Staring down at my favorite Nikes, I thought about Kevin. He had bought them for me, a present for my birthday last year. I had wanted them so badly, this particular pair, but I couldn’t spare the cash. Money simply flew out of my wallet and into the cash registers at pubs all around the island. Everything called for a celebration; night after night of wild partying and endless drinking. Liquor became almost a staple my friends and I couldn’t live without.

    We soon ran out of reasons for such wild abandon, but we came up with excuses. And when those too ran out, well, we were young, what the heck, and why not celebrate youth? I was sleeping all day and clubbing all night. I got carried away, (I can see that now, on hindsight), and there was hardly any time to spend with Kevin. Kevin said I should practise some restraint. I told him he was my boyfriend, not my father, and I’m enjoying myself, so shut up. He couldn’t stop me and he couldn’t get me to stop myself. We saw less and less of each other. The day I got these Nikes, my birthday, we split.

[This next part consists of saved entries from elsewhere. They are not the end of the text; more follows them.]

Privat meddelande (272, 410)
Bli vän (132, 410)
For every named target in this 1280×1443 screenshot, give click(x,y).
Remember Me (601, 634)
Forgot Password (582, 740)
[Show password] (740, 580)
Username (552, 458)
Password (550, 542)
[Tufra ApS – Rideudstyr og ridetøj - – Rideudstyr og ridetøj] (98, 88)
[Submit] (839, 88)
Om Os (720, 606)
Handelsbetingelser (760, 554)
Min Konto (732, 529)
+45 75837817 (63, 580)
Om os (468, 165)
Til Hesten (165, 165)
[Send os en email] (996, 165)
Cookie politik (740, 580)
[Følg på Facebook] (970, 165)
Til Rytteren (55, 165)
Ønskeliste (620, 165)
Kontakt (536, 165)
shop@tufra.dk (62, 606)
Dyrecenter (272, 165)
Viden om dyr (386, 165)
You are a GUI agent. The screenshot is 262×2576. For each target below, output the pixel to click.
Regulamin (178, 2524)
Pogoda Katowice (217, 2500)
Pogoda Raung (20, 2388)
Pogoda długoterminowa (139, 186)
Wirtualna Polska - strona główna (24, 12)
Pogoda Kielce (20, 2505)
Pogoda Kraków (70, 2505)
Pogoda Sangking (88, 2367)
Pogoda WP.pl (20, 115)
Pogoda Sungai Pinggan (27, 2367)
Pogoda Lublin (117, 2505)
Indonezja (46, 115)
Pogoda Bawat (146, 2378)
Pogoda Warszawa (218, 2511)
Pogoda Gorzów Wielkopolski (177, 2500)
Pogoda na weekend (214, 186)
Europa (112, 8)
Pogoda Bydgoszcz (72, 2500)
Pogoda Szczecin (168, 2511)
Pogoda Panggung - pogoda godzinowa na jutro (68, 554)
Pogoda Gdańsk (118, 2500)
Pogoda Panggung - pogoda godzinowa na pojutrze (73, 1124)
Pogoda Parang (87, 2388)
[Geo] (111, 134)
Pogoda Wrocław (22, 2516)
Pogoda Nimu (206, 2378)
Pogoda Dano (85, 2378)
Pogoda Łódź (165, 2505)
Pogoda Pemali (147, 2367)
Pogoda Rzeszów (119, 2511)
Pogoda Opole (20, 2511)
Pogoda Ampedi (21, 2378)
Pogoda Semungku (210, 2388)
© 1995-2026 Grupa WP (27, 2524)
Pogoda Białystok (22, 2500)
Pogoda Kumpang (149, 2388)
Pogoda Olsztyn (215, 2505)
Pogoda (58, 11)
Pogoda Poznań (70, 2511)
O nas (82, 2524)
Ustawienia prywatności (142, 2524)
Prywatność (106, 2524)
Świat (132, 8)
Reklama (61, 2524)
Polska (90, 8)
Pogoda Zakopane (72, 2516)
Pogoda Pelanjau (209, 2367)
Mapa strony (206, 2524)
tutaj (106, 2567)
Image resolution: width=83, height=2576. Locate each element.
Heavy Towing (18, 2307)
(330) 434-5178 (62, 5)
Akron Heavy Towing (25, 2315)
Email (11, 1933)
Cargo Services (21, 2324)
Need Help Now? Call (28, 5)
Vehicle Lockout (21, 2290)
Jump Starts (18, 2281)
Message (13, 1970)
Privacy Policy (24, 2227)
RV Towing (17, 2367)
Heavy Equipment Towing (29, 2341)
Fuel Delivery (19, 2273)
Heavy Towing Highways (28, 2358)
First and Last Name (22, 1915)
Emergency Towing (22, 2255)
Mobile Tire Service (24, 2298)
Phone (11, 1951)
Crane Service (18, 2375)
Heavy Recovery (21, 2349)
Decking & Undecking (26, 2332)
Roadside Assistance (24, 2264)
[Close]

    The thought of all this makes me unbelievably miserable. I hate myself for chasing him away, out of my life. What the hell was I thinking? Or was I just never sober enough to think? Suddenly, I feel sick. I feel my eyes welling with tears. The floodgates would soon open and I will cry and get even more upset. I will be one huge sorry crying mess and the last thing I wanted was to be one huge sorry crying mess here, amidst a sea of happy upbeat people. I don’t want to be sitting here, supposedly helping out at some rollerhockey course. Not at any time and even more so at a time like this. For the umpteenth time, I wondered what I was doing here.